At this point you should have R and R Studio installed on your computer, if that is not the case check out Getting Started with Data Science (Part I) in this series.

A brief primer on R

As with Python, R is a interpreted language , where they differ though is that Python is a general purpose language that can be used for many different applications. R is a statistical computing language designs for data analysis and graphical representation of data. You are not going to go out and design a video game using R, its main purpose in life is to analyze data.

The beauty of R is, like Python, it is very easy to work with and fairly straightforward to read and write. A huge benefit is R’s IDE, R Studio, in my opinion this is one of the best IDEs out there, it allows the user to execute each line or block of code as it is written and see the progress of how the script (what a R program is called) is progressing data. R came about in 1991 and the first stable release was in 2000.

A simple program in R

To get started writing code in R first we need to open up R Studio, once open you will see three separate viewports, as we use the items within these viewports we will discuss what they are and do.

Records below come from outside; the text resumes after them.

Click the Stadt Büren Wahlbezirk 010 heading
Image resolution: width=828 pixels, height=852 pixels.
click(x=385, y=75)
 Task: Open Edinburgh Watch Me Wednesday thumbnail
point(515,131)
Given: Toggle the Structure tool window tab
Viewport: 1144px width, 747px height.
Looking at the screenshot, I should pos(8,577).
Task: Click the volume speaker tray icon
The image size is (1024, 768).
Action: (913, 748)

To get up and running wirting in R we will need to create an R script, in the upper left hand corner of R Studio there is an icon with a green + symbol, clicking that will bring up a context menu to choose the type of file you’d like to create, for this exercise we will select R Script.

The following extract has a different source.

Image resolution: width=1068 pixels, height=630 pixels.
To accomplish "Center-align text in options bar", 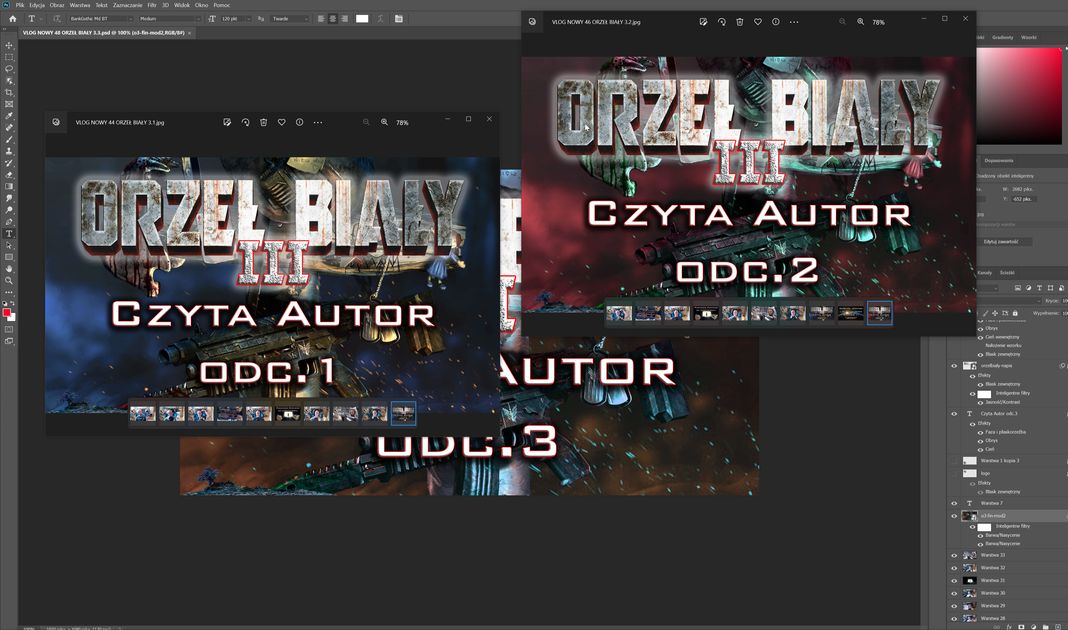I will pyautogui.click(x=332, y=18).
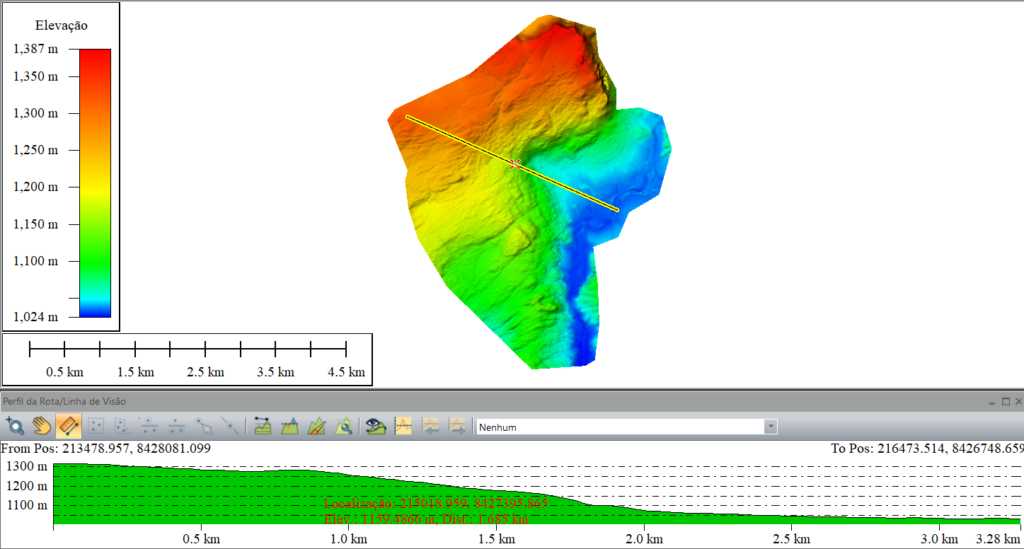Click the arrow button of Nenhum combo box

coord(770,427)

Now you will have a fourth viewport which is in the upper left hand quadrant of the window. This is you R Script and where you will start writing you code.

Writing our first script

Inside the R Script you have just created write the following code.

print("hello world")

Now comes one of the beauties of R and R Studio, while still on the line containing print("hello world")hit ctrl+enter or cmd+return and in the terminal in the lower left hand viewport you will see the output in the terminal. This alows us to see the output of the code as it is being written in the IDE, similar to notebooks which we will cover in a separate article.

Diving deeper

Since R is not a general purpose language such as Python we are not going to create the same program we did in the Part II where we discussed the basics of python. Instead we are going to handle some data and perform some basic manipulations and visualizations.

Create a new R Script titled whatever you’d like. The primary tools used for construction data handling being Excel we will create some simple data and use R to go through that data similar to how we would use Excel. In your new script write the following lines of code.

est_data <- data.frame(
  divisions = c("01 - General Conditions", "02 - Existing Conditions", "03 - Concrete"),
  price = c(5000, 15000, 35000),
  stringsAsFactors = FALSE)
est_data

The first thing we are doing is creating a dataframe, think of dataframes as a basic spreadsheet with rows and columns, here we are naming our dataframe est_data. The <- in R is the the same as = in python, in fact you can use = if you’d like but <- is the R way. We use the data.frame() function to create a new dataframe and inside the fuction we use the c() function to concatenate the values we are using to create the dataframe. We create a column called divisions, then we assign it the values 01 – General Conditions, 02 – Existing Conditions, 03 – Concrete. Then we create a price column with values using the same method. Finally we set stringsAsFactors to FALSE. We wont worry at this time about what stringsAsFactors does or is for now we will set it to false. Again with R after you write each line or block hit ctrl+enter or cmd+return to run the code and the results will populate in the terminal. You will see here that we now have a dataframe in the terminal with the data we entered.

Next we may want to add some new data or manipulate the data we have. Write the following code after the code from the previous section.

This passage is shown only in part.